The rebrand comes after a 37 per cent drop in visitors since the Covid-19 pandemic and a public consultation that revealed many local people believed "SS" stood for "slave ship" rather than "steam ship". The ship was recovered in 1970 and has been docked close to the site where crowds dumped the statue of Edward Colston during Black Lives Matter protests in 2020.
“Brunel's SS Great Britain museum rebrands as 'Bristol Dockyards' after 37% visitor drop and concerns 'SS' implied 'slave ship'.”
Andrew Edwards, chief executive of Bristol Dockyards and the SS Great Britain Trust, said the site would present itself as a "cool" attraction that properly reflected the diversity of Bristolians. "We are committed to safeguarding this extraordinary heritage while being ambitious about what it can become: a dynamic cultural campus rooted in community participation, learning and maritime heritage," he said.

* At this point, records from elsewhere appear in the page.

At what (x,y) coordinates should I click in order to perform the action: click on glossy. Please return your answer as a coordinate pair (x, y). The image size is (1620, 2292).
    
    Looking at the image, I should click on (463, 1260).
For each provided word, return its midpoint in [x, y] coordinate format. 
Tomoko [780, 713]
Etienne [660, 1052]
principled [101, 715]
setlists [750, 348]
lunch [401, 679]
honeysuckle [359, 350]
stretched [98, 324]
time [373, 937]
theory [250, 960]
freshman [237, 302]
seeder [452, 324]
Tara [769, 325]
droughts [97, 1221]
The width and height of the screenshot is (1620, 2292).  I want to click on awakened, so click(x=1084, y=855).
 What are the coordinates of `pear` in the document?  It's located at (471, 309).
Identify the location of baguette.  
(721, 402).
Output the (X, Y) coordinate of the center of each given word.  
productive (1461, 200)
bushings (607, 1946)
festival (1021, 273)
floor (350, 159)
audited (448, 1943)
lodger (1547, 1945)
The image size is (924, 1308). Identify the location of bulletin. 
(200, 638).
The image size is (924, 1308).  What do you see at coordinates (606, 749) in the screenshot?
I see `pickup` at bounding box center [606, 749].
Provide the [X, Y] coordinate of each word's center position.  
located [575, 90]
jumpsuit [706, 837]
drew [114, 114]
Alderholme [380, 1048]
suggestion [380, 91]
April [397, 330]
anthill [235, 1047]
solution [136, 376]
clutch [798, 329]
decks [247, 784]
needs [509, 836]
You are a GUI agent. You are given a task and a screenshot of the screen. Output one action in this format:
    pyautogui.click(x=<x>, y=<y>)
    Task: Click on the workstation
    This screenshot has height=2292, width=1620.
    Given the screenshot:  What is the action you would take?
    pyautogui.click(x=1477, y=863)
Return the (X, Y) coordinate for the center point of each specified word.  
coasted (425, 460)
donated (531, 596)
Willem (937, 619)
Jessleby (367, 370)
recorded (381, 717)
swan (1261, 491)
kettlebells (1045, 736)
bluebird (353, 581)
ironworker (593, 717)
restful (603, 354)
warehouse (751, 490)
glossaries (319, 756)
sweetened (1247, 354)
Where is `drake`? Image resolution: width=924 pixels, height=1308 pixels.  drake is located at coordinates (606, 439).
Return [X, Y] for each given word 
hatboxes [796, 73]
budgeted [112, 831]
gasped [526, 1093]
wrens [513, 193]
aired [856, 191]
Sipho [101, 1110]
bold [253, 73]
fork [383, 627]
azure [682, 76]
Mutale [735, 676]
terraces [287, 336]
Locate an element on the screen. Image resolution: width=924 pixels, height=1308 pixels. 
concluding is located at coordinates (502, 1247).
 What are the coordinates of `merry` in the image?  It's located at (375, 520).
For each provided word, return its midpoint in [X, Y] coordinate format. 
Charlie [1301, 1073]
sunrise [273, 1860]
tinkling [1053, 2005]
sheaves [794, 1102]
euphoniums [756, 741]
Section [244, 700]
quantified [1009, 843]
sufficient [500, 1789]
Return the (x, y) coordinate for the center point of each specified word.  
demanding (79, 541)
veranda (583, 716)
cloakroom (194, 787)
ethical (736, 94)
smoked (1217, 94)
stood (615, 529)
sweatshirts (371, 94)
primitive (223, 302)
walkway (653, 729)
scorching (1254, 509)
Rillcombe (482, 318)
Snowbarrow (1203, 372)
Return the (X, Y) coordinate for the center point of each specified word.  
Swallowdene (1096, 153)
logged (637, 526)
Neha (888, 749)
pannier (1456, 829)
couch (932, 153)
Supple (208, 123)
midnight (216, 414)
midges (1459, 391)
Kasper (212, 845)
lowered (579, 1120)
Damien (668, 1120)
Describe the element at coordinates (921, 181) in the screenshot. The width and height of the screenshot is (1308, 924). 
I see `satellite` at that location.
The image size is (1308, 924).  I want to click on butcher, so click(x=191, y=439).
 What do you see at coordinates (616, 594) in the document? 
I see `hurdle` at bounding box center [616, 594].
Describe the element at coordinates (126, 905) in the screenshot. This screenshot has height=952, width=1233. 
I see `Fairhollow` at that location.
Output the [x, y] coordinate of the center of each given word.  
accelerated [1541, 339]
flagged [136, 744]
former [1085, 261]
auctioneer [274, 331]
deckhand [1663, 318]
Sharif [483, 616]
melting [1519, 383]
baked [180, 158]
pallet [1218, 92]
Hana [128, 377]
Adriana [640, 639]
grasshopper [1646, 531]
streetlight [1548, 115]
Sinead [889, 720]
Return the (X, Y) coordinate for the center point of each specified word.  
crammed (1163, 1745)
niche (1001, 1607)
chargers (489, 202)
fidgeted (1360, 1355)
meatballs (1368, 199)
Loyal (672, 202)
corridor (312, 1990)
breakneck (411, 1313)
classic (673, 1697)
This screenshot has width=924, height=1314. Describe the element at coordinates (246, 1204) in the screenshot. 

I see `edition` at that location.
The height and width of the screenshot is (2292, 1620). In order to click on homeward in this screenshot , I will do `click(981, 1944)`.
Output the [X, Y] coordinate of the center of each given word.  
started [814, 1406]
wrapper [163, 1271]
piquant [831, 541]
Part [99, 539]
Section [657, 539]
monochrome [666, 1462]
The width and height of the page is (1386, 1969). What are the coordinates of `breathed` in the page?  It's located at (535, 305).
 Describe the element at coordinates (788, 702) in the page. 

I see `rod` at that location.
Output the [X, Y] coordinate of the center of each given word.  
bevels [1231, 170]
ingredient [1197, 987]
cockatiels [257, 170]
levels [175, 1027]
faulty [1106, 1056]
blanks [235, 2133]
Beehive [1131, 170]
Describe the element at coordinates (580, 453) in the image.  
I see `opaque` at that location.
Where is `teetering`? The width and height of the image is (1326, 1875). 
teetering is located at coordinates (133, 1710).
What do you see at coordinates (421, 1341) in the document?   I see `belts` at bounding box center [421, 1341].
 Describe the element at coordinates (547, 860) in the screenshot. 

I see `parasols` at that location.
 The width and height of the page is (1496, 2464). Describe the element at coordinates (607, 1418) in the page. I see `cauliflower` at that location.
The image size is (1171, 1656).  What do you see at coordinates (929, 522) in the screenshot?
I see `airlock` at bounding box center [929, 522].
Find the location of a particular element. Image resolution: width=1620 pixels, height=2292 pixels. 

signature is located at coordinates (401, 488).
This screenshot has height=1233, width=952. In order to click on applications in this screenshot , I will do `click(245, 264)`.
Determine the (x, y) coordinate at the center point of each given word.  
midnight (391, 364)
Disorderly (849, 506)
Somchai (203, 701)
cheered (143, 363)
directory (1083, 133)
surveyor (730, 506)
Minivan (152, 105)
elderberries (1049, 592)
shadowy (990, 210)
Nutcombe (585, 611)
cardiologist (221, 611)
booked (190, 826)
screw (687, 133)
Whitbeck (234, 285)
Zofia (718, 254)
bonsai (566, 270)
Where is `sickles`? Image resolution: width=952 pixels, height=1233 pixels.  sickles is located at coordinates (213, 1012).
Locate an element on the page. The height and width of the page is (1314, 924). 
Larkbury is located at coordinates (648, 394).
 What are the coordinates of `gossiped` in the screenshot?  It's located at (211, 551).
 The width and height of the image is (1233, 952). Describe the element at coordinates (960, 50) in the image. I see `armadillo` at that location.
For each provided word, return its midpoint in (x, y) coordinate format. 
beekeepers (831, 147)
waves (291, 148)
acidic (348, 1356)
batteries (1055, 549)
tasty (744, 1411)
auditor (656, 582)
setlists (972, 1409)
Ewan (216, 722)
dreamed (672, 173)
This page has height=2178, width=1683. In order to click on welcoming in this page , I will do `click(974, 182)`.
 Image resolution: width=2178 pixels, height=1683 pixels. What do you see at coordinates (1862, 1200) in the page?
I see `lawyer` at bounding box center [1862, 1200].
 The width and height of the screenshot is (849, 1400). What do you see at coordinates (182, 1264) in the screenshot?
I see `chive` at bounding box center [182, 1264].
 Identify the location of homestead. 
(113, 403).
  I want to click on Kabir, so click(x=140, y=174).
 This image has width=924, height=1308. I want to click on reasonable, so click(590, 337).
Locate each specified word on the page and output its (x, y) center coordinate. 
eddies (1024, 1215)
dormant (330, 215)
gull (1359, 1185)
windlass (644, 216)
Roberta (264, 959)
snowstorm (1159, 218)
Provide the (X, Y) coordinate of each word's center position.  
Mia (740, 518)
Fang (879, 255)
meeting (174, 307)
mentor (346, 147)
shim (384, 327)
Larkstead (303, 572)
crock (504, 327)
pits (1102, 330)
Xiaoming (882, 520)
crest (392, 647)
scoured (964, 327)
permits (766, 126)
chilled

The rebrand is part of a planned £20m redevelopment of the overall historic dockyard site. Early development proposals stressed the need to make the site appeal to an increasingly diverse local population, and the business case stated: "A major priority for the trust is to increase the ethnic diversity of its visitors through this project." The plan urged a "review of the overall brand and marketing proposition" to move "beyond SS Great Britain (the attraction's name) and indeed 'beyond Brunel'."
Rather than focus on the ship's pioneering iron hull and screw propeller — innovations that made it the first ocean liner when launched in 1843 — the museum will now use the SS Great Britain as a means of telling stories about global trade and migration. These will include a Jamaican cook and a Barbadian singer who travelled on the ship, as well as its use to transport troops to suppress the Indian Mutiny of 1857, providing material relevant to the South Asian community in Bristol.
James Boyd, director of the Brunel Institute, which offered its collection of research, said: "By working closely with communities across the city, weʼve been able to bring new perspectives, previously unheard voices and newly discovered histories into the heart of the museum."